◆ **TEXTO DEL DOCUMENTO**
::::::::

ESTEBAN: ¿Qué hace, estudia?
ESLINDA: Diseño. ¿Y usted?
ESTEBAN: Espero la muerte. Pero quiero vivir.
No voy a hablar de Humberto Solás.
Su cinematografía pudo ser tan buena como la de Titón, o aún más, pero como el propio Titón terminó tan atragantada con lo iconográfico que... en fin.
Quiso ilustrar cosas y, lo que es mucho peor, quiso ilustrar ilustres novelas ya de por sí iconográficas (lo icubanográfico empalaga, empacha y empaliza).
Pero no voy a hablar de Humberto Solás.
Voy a hablar de la película que él renegó en alguna que otra entrevista que no vale la pena citar, porque ya está citada en volúmenes clásicos del who-is-who en el cine canónico nacional.
Un día de noviembre.
Copyright de 1972 (acaso filmada mientras yo nacía en diciembre de 1971).
Un guión tal vez cogido fuera de base por el Congreso de Educación y póstumamente también de Cultura.
Una obra estrenada oficialmente en Cuba más de grisquenio después.
Es decir, nunca del todo estrenada.
Una película en blanco y negro, quién sabe si la última filmada conceptualmente así.
Un largometraje de otoño en un país que se suponía fuera una eterna reveranolución.
Un film dilatado y lánguido, en sordina, con sus inevitables diálogos diálargos y panfletarios dada la época y el lugar.
Pero un texto íntimo y reflexivo en medio de la epopeya en masa del pa´lante y pa´lante y de que van, van (así y todo a medio camino entre el docudrama y el noticiero ICAIC).
Con un actor protagónico desconocido y maravilloso, que se está muriendo en el argumento y acto seguido, sin transición ni corte directo, se suicida como actor en la vida real (Humberto Solás renegaría luego hasta de su propio casting).
Con una Eslinda Nuñez también desconocida en el coprotagónico.

::::::::

◆ **DATOS PROPORCIONADOS**
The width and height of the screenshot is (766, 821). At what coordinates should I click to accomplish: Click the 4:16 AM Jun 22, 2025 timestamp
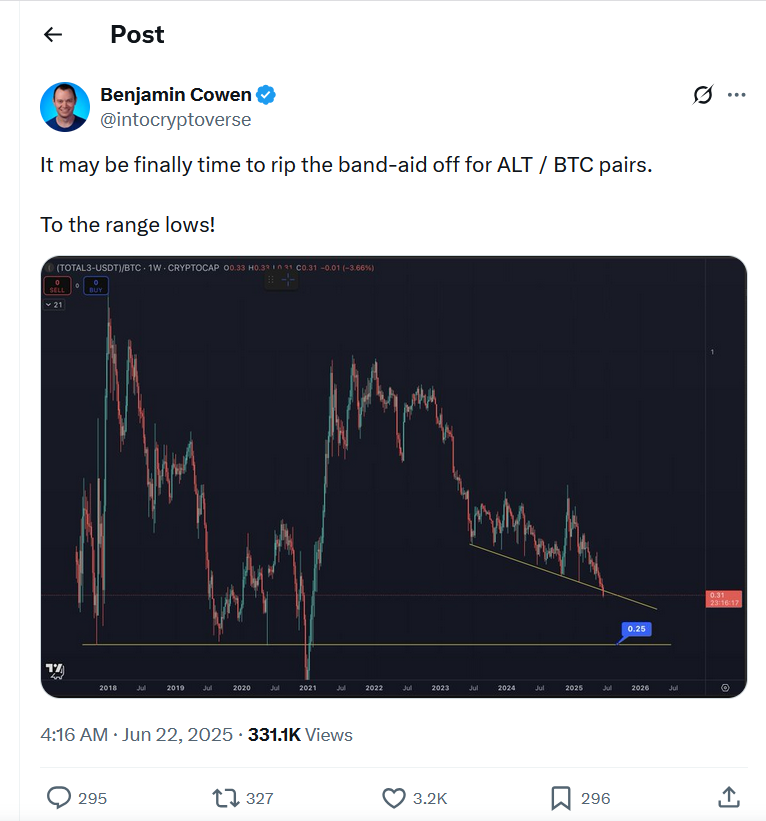137,735
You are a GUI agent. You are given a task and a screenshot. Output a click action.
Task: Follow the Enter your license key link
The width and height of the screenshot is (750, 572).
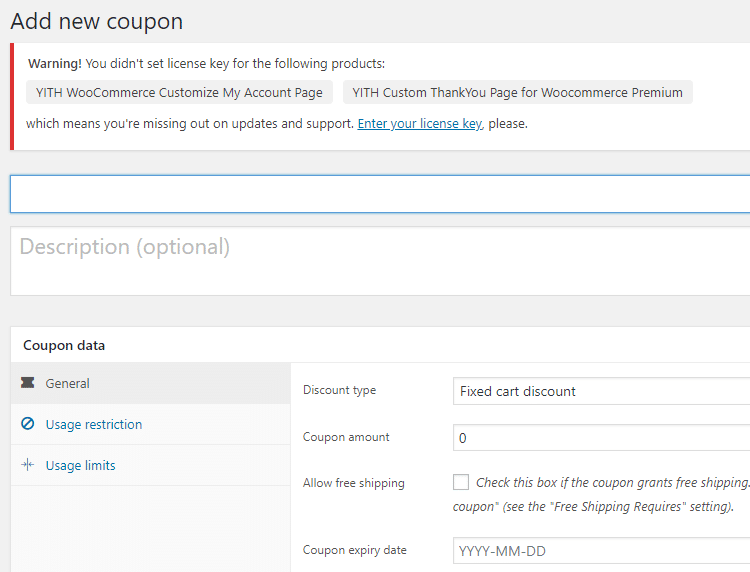pyautogui.click(x=420, y=124)
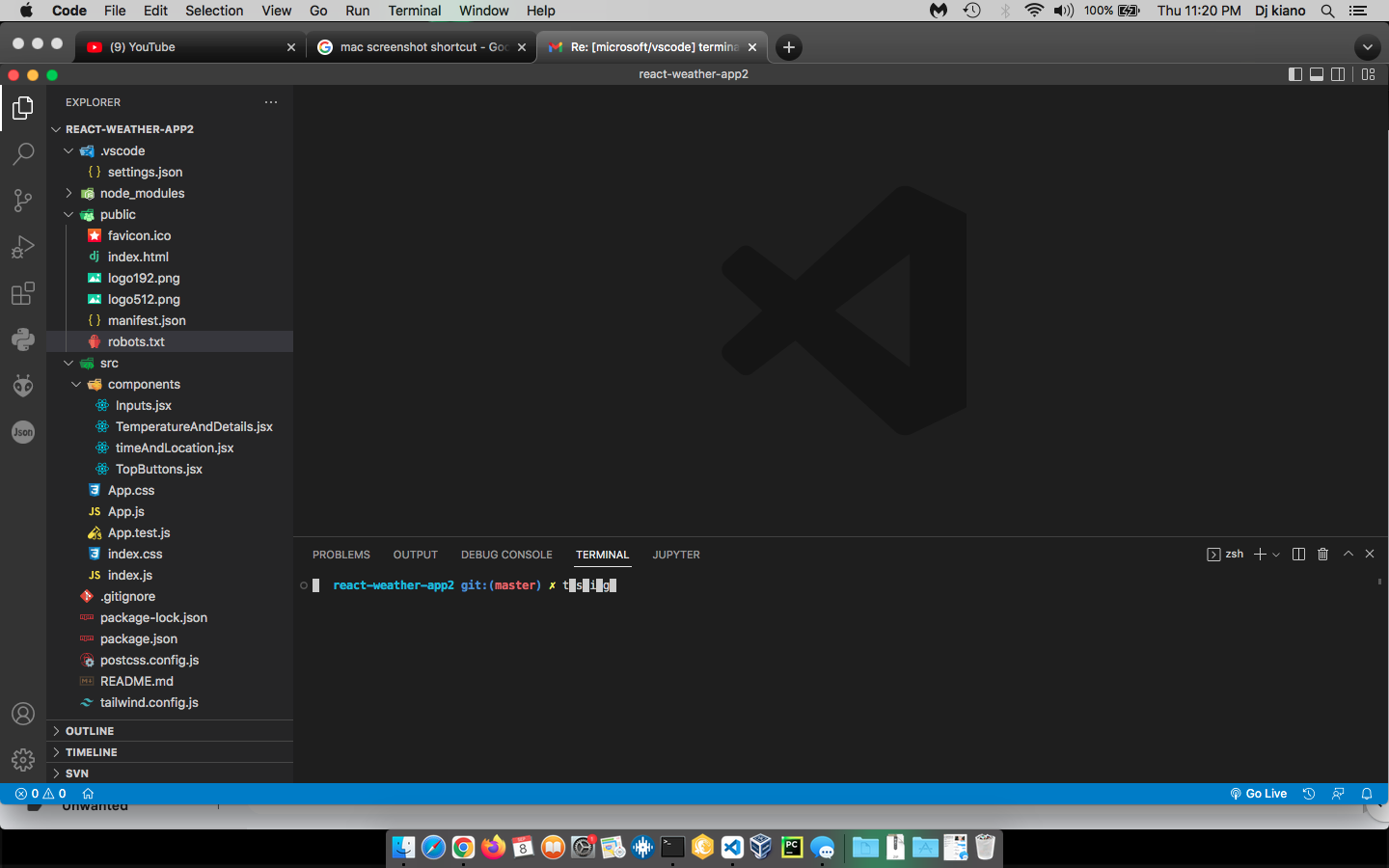The width and height of the screenshot is (1389, 868).
Task: Toggle the Go Live server in the status bar
Action: (x=1258, y=793)
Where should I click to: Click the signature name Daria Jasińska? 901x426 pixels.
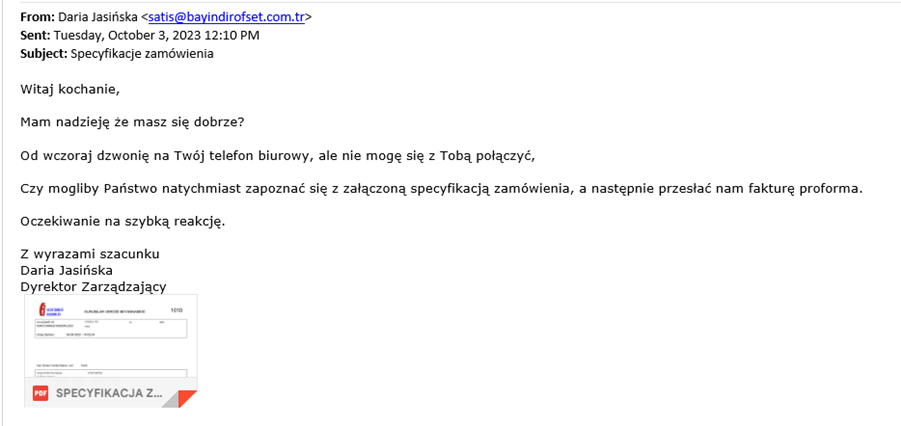coord(66,270)
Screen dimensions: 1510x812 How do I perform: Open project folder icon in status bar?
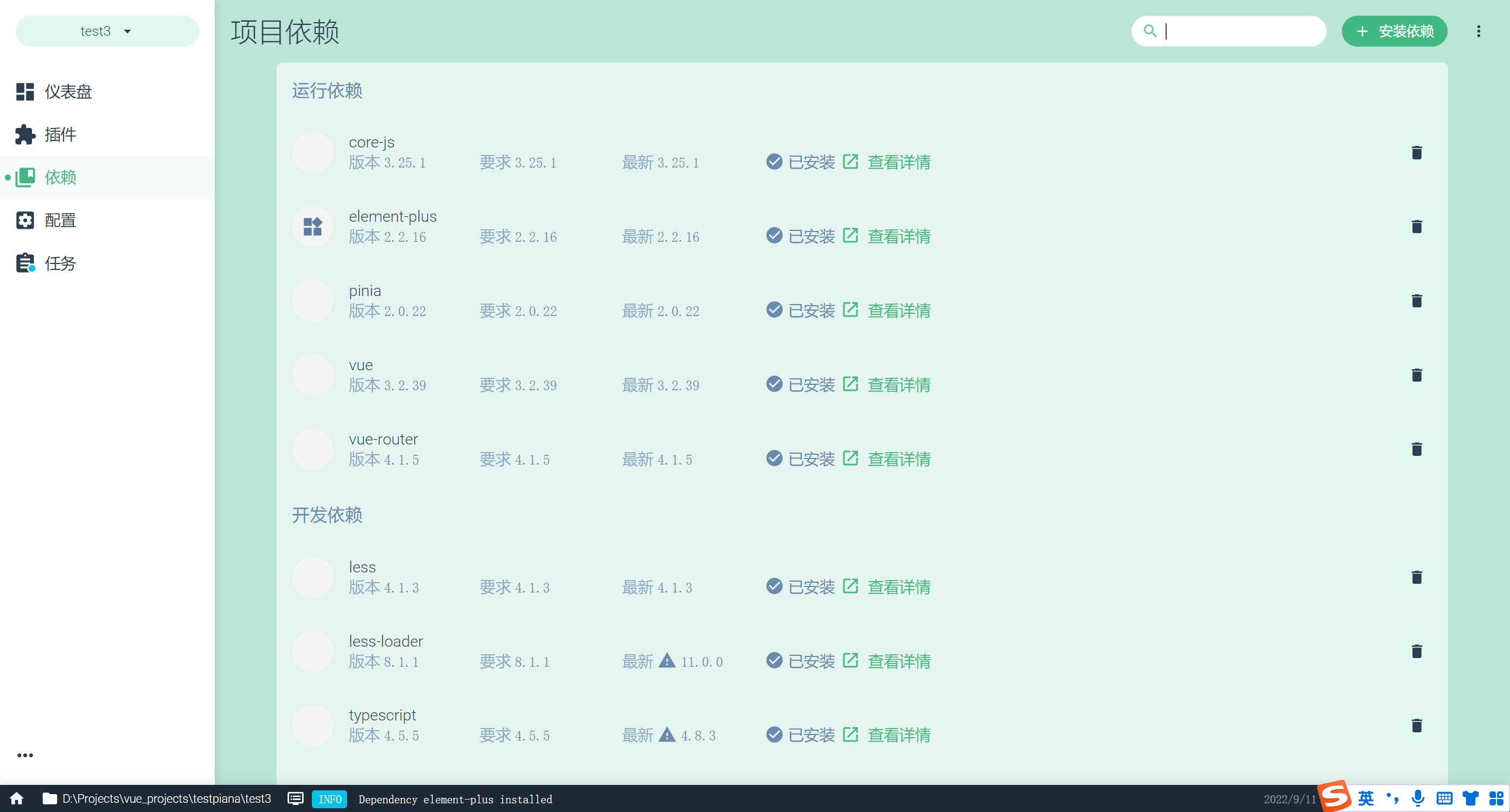pos(50,798)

::::::::

◆ **TAREAS DEL EJERCICIO**
- a) Reemplaza "lánguido" por "moroso" en el tramo del texto sobre Un día de noviembre que va desde "Un film dilatado" hasta "su propio casting).", y escribe ese tramo completo con el cambio.
- b) Prolonga el texto sobre Un día de noviembre a partir de la última oración que aparece.

◆ **CONJUNTO DE RESPUESTAS**
- a)
Un film dilatado y moroso, en sordina, con sus inevitables diálogos diálargos y panfletarios dada la época y el lugar.
Pero un texto íntimo y reflexivo en medio de la epopeya en masa del pa´lante y pa´lante y de que van, van (así y todo a medio camino entre el docudrama y el noticiero ICAIC).
Con un actor protagónico desconocido y maravilloso, que se está muriendo en el argumento y acto seguido, sin transición ni corte directo, se suicida como actor en la vida real (Humberto Solás renegaría luego hasta de su propio casting).

- b)
Una Eslinda que ríe en cámara y se pasa la mano por su chorro de pelo negro en alto contraste y quiere ser diferente y rebelde y hermosa y joven y sensual y triste y otra vez triste y con un futuro limpio coagulado en su mirada infinita y ama y otra vez ama y es una niña que no quiere dejarse atrapar por la épica de la historia y monta en bicicletas sobrexpuestas bajo una luz nórdica de aluminio y no tiene casa en su caracterización y es etérea e híperconcreta y camina entre los pinos que luego han sido talados de ciclón en ciclón y con cada plano ella misma es la música mínima de un Leo Brouwer antisinfónico y fuma en los parques y otra vez ríe para no echarse a llorar y se desnuda como ninguna mujer cubana nunca se desnudó (ni delante ni detrás de las cámaras) y sus manos son las manos de Eslinda y se asoma al tráfico austero y premoderno de las avenidas de un Vedado proletario a la fuerza y mira al mar de invierno porque a ras de tierra no encuentra nada grande qué hacer y tal vez quiera irse a dormir tranquila con los pequeños y fuma después de hacer el amor y respira en primerísimo plano interpretando a otra Lucía que no es la Lucía del cine sino ella misma y entonces yo la amo y otra vez la amo aunque Eslinda no se da cuenta de nada y ya se acaba la magia de sus 35 milímetros sin fama y enseguida ella tendrá que volver a cargar con la tara de ser una estrella del cine cubano, cuando en cada uno de esos planos blancos de noviembre Eslinda fue una estrella a secas, gracias a un Solás todavía no resecado por sus gigantoproducciones inspiradas en una enanovelística que nunca existió.
Una película pesimista, por supuesto, según la pacata comepinguería epocal (Cofiño, Nogueras y Cardoso: supongo que eso sí fuera un optimismo a imitar).
Un film de manquitos parlantes que, en (d)efecto, parece rodado con una sola mano.
Con una banda sonora alucinante de tanto ruido ambiental.
Con una Raquel Revuelta en un papel de extra extraordinario, una Elsa excelsa paralizada por violentos violines y por la soledad de fondo del correvolucionario.
Con el sonido monofónico de las fiestecitas beat mitad paupérrimas y mitad prohibidas, donde todos saltan de ligereza y cantan estilo anglo, y yo he buscado esos rostros en las discotecas de los noventa y los años cero, pero se trata trágicamente de una Cuba también de ficción: una Cuba, por cierto, sobreblanqueada étnicamente desde una adolescencia indolente.
No sé.
No sé qué pinga me pasa con esa película tan despingantemente menor.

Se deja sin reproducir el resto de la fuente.